Finally, the Java and C drivers now support the -locateAST command line option to print each node's source location when printing the AST with the -printAST option.

1.13.0 (8/31/07)
Major feature and bug fix release.

Starting with this release, xtc includes Typical, a domain-specific language and compiler for implementing semantic analysis including type checking. The Typical language builds on the functional core of ML and extends it with novel declarative constructs specifically designed for implementing type checkers. The package description for xtc.typical provides an overview and introduction. Examples included with xtc are a type checker for the simply typed lambda calculus in src/xtc/lang/TypedLambda.tpcl and for the Typical language itself in src/xtc/lang/Typical.tpcl. A type checker for C written in Typical is under development. The main developers for Typical are Laune Harris and Anh Le.

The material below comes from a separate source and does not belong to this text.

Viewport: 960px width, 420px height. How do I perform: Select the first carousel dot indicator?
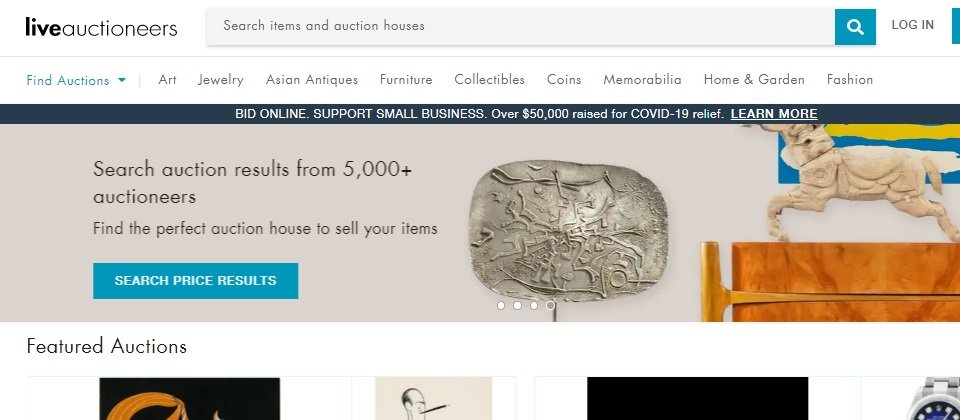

Starting with this release, xtc also includes "a compiler contributed to xtc" a.k.a. Jeannie, which integrates Java with C. In Jeannie, Java and C code are nested within each other at the level of individual statements and expressions and compile down to JNI, the Java platform's standard foreign function interface. By combining the two languages' syntax and semantics, Jeannie eliminates verbose boiler-plate code, enables static error detection across the language boundary, and simplifies dynamic resource management. The OOPSLA '07 paper by Martin Hirzel and Robert Grimm describes both language and compiler in detail; the package description for xtc.lang.jeannie provides instructions on how to compile source code to binaries.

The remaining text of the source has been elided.